Lodestone, which advises companies on strategy and business process optimization solutions, has 850 employees and reported a revenue of 207 million Swiss francs in the 2011 calendar year.
It has more than 200 clients, including Germany's BMW AG and drug maker Roche Holding AG, spread across industries such as manufacturing, automotive and life sciences.
Infosys said it will pay cash to Lodestone's owners.
Enterprise valuation usually adds the target company's debt as well as the value of any preferred shares, but excludes its cash and cash equivalents. Infosys didn't provide any details on Lodestone's cash or its obligations.
Consulting accounted for 31% of Infosys's $7 billion revenue in the financial year ended this March 31.Infosys, India's second-largest outsourcing services provider by sales, said the acquisition will strengthen its consulting business in Continental Europe and in emerging markets such as Latin America and the Asia-Pacific.
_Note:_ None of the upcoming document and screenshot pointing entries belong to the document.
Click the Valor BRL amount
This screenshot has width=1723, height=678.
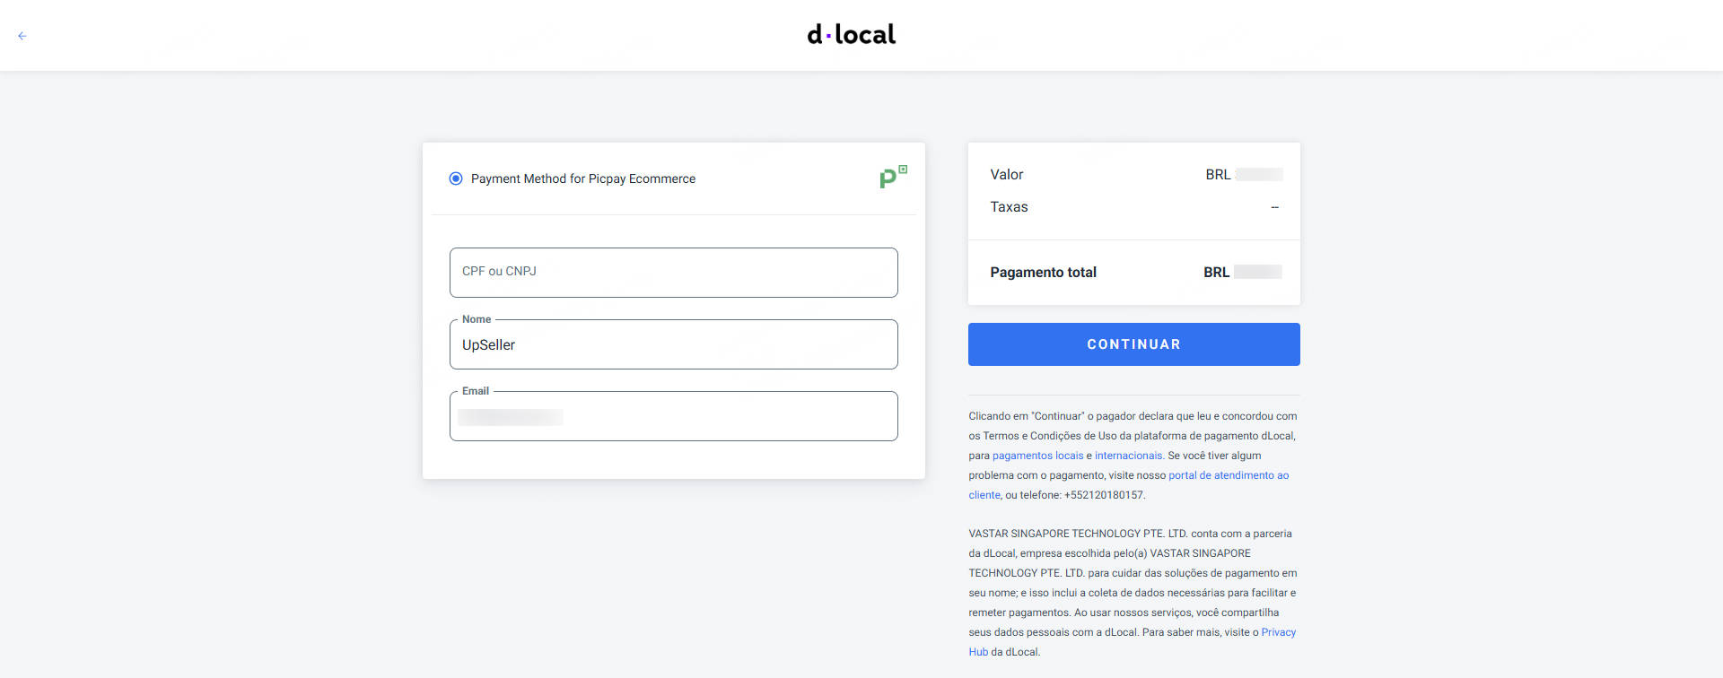[x=1244, y=175]
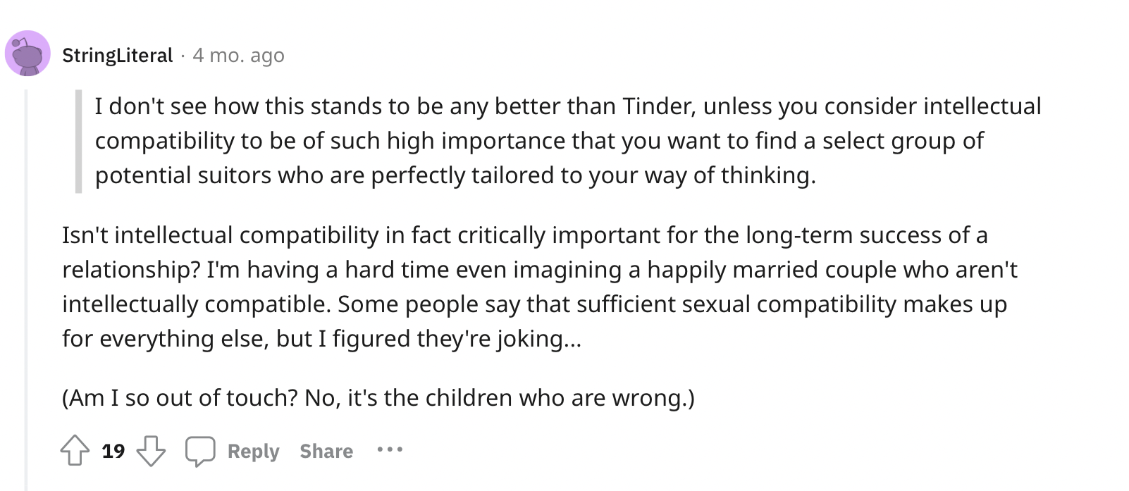Screen dimensions: 1129x491
Task: Click the paragraph beginning 'Isn't intellectual compatibility'
Action: [540, 287]
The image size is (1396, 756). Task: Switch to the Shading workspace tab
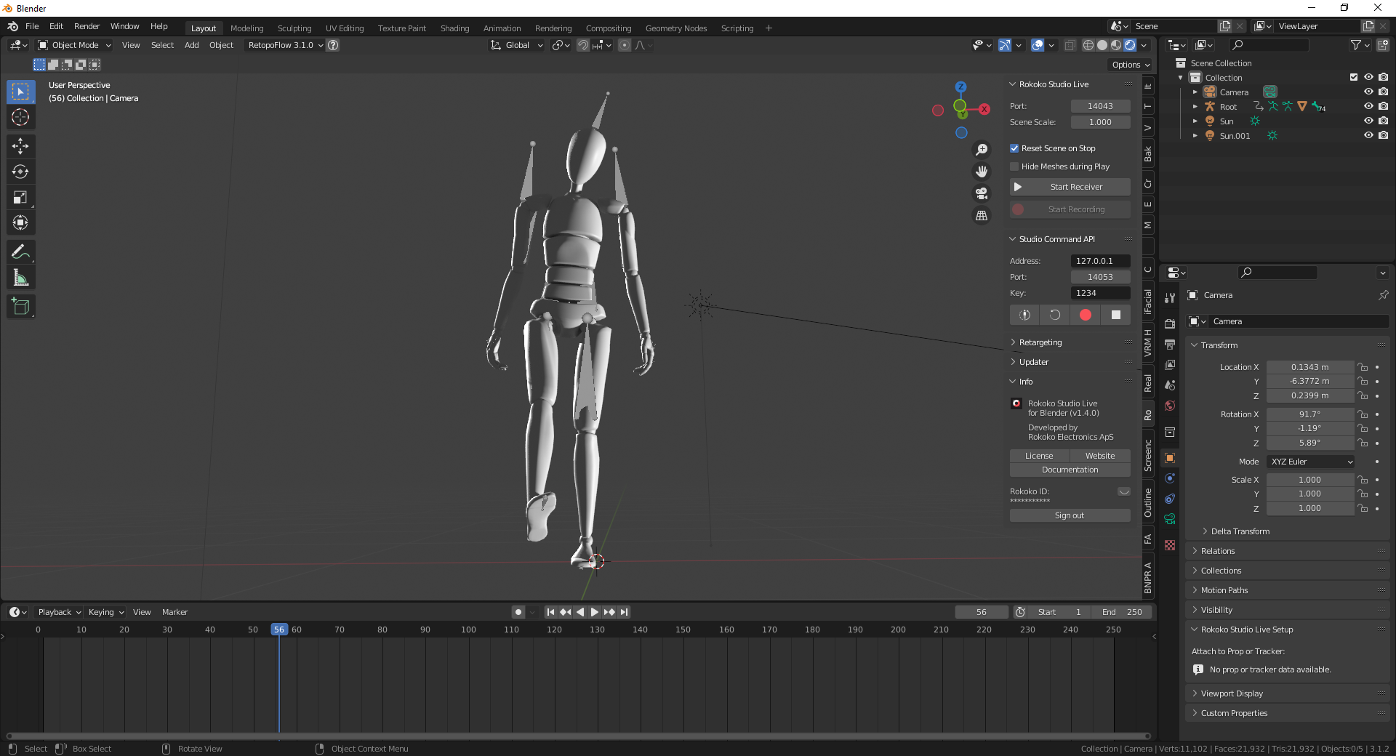pos(454,28)
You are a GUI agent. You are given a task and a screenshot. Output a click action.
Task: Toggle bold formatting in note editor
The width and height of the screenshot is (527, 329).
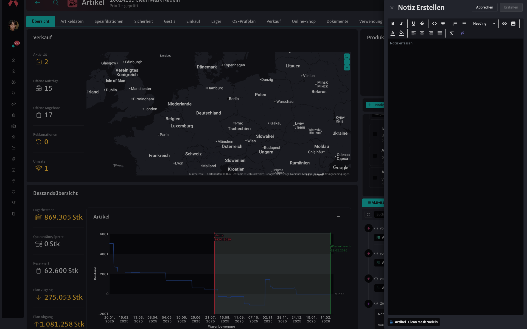(x=393, y=24)
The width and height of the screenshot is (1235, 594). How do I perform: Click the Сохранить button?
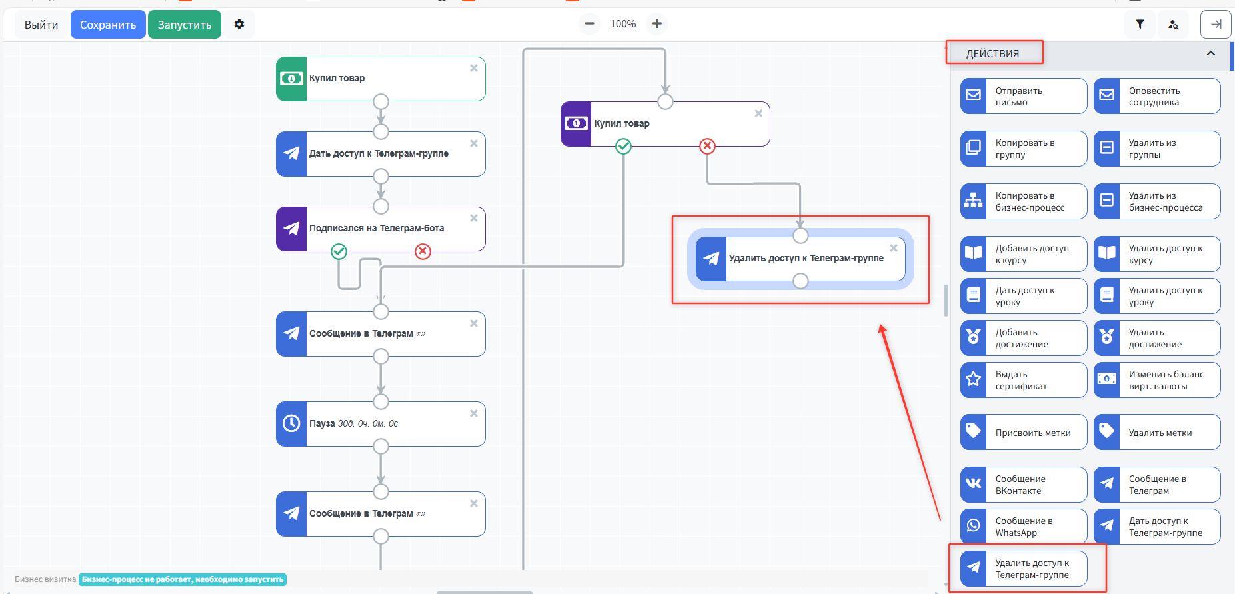click(108, 25)
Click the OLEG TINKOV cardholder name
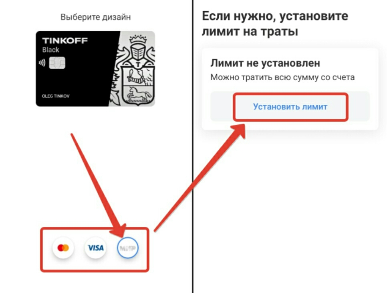 pyautogui.click(x=56, y=96)
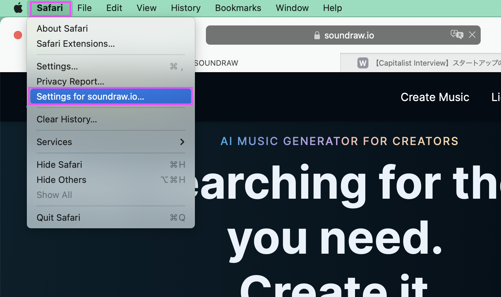Choose About Safari from menu
Viewport: 501px width, 297px height.
pyautogui.click(x=62, y=29)

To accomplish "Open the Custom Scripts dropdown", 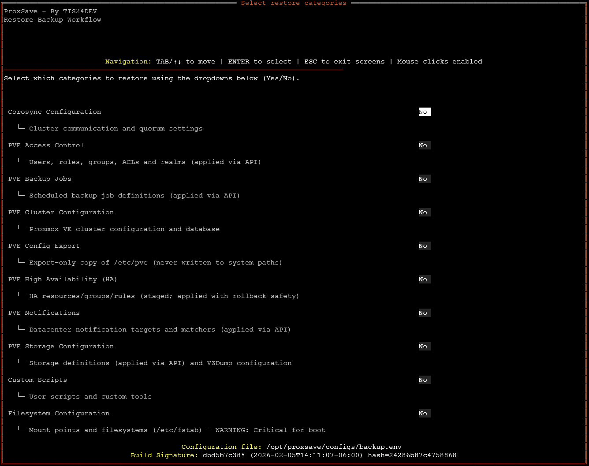I will coord(424,380).
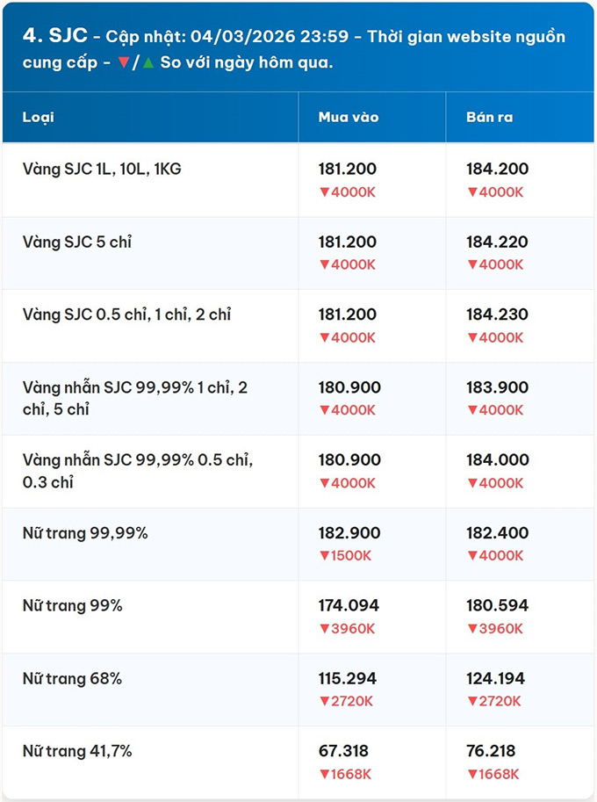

"We believe this [the Lodestone acquisition] could be a great gamechanger for us in terms of revenue and margin growth," Chief Financial Officer V. Balakrishnan said.
Typically, a dollar of consulting business brings with it $2 to $3 worth of business opportunities in traditional IT outsourcing services, he said.
Infosys has been underperforming sector leader Tata Consultancy Services Ltd. and nearest rival Cognizant Technology Solutions Corp., which have grabbed a greater share of the outsourcing market.
Analysts have blamed Infosys's unwillingness to go in for acquisitions as one of the main reasons for the slower growth. The company, listed on the Nasdaq Stock Market and in India, is sitting on a cash pile of more than $4 billion.
But Mr. Balakrishnan said: "we have a lot of appetite for buying companies which will fit our strategic needs."
Infosys has spoken several times about its intention to acquire companies, saying it will be comfortable with a deal value of up to 10% of its annual revenue. Yet, it has made just three relatively significant acquisitions in its more than 30 years.
The largest was a 2009 deal to buy privately held U.S. insurance solutions provider McCamish Systems for about $58 million.
At the same time, Infosys has been steadily building its consulting business on its own, after it was outbid by smaller local rival HCL Technologies Ltd. in a move to buy U.K.-based enterprise software consulting company Axon Group PLC in 2008.
The Lodestone deal adds credibility to Infosys's intent to build scale in its consulting business, said brokerage IIFL Capital.
"This one small acquisition in consulting could be one big step for Infosys," it said.